Like before, once the movie adapts to its action-filled climax, the jokes start taking a backseat to the action theatrics. Returning directors Phil Lord and Christopher Miller (The LEGO Movie) have kept their same brand of rambunctious spirited comedy alive and well, which keeps the movie’s pace brisk and always open to fresh weirdness. While some jokes don’t work as well the second time (Vietnamese Jesus, the drug freak-out fantasy sequence, though its use of Creed music almost makes up for that), this is still more sequel than retread. This is not an Austen Powers that repeats the exact same jokes with slightly different settings. Lord and Miller understand how to satiate an audience without overt pandering. They know how to build payoffs that are small and payoffs that are big, ones directly linked to character goals. There are strong comedic set pieces unrelated to any sort of meta commentary, Schmidt’s impromptu slam poem being one of them. It’s a manner of giving people what they want while still finding new ways to surprise, because otherwise comedy is dead without the subversion of expectations.

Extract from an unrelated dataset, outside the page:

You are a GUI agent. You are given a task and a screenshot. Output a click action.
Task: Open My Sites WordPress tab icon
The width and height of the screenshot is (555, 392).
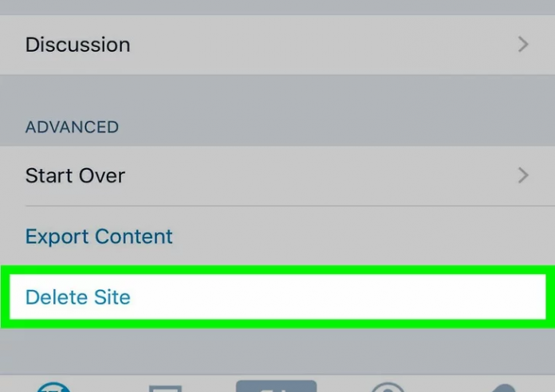tap(54, 387)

“More of the same” is the best and worst summary for 22 Jump Street, and despite 1500 words of film criticism, all you really need to ask yourself. Is more of the same good enough for you when it comes to another 21 Jump Street movie? Sure, we’d all wish for the same sort of unexpected cheeky revelation that was the first film, but then again no one had any expectations that a 21 Jump Street movie would be anything worth watching, let alone one of the best films of that year. 22 Jump Street is hilarious, witty, aggressive, irreverent, and even when it has to take on the role of action-comedy, it does so with a consistent wink, pointing toward all the sequel tropes and absurdity without rubbing your nose in every single reference and gag. The second time around Jump Street is, by definition, never going to be as fresh, but the company is still top-notch, the jokes are still layered and cracking, and the determination is high. It’s a sequel that delivers what it promises. I’m ready to take this franchise as far as it can conceivably go for two men well into their 30s-posing-as-high-schoolers. Magician school, here we come.